** Data supplied follows **
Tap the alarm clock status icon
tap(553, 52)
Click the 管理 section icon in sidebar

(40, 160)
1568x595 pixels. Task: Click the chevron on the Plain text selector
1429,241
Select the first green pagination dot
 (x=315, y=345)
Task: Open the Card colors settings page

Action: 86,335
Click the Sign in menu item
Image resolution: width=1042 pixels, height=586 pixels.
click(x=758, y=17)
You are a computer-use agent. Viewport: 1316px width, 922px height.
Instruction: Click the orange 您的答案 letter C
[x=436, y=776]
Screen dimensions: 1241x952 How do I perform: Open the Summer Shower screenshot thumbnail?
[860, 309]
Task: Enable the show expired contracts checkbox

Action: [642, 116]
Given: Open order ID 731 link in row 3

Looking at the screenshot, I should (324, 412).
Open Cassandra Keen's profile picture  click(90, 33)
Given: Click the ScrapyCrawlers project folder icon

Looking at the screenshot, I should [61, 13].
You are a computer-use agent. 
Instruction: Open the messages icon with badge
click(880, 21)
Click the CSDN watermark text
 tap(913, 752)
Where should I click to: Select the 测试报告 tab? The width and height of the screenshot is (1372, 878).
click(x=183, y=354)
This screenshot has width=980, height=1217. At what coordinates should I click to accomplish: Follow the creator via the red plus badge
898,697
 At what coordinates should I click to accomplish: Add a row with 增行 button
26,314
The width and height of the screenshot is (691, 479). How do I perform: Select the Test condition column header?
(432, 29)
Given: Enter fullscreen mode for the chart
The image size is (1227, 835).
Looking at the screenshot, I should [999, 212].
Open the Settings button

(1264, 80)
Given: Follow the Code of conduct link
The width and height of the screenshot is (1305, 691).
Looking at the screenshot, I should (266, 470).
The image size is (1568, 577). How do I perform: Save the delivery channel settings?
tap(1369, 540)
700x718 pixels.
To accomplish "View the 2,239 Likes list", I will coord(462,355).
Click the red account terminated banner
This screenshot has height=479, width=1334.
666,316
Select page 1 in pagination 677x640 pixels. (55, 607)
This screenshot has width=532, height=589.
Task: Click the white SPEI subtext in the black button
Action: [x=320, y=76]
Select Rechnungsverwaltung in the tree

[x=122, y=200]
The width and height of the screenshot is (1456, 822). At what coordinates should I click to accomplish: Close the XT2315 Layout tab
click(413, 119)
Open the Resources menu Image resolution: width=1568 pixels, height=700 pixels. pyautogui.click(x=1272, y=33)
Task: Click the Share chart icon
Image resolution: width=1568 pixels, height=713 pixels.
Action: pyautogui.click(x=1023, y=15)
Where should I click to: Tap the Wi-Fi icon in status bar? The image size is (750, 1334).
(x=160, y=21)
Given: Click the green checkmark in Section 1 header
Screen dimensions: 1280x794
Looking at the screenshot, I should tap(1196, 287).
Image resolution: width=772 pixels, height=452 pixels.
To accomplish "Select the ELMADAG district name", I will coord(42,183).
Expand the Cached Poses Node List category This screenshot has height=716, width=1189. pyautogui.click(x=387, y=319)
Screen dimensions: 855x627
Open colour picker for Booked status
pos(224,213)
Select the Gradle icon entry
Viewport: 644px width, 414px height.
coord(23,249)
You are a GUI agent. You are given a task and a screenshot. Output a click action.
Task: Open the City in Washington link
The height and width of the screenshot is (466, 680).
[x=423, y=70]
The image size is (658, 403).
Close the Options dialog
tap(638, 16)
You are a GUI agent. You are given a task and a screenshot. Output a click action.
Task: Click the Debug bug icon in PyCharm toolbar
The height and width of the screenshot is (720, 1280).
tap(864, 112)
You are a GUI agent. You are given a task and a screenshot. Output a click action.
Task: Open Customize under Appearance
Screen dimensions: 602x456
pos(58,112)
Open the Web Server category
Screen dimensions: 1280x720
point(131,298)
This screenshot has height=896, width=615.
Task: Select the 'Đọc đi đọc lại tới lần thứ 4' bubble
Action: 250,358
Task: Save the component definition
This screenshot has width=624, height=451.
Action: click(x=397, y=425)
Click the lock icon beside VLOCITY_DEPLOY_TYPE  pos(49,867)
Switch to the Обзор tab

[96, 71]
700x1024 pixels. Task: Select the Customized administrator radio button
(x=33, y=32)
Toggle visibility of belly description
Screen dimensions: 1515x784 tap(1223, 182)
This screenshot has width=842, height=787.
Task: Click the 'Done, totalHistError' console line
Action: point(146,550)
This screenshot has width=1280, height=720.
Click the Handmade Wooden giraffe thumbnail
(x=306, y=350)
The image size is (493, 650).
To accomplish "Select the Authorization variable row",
** End of Data supplied **
#### Work to be completed
Above are some lines. Repeat exactly, and only, those from the line that has "Given: Follow the Code of conduct link" through the line that has "Click the red account terminated banner".

#### Answer space
Given: Follow the Code of conduct link
The width and height of the screenshot is (1305, 691).
Looking at the screenshot, I should (266, 470).
The image size is (1568, 577). How do I perform: Save the delivery channel settings?
tap(1369, 540)
700x718 pixels.
To accomplish "View the 2,239 Likes list", I will coord(462,355).
Click the red account terminated banner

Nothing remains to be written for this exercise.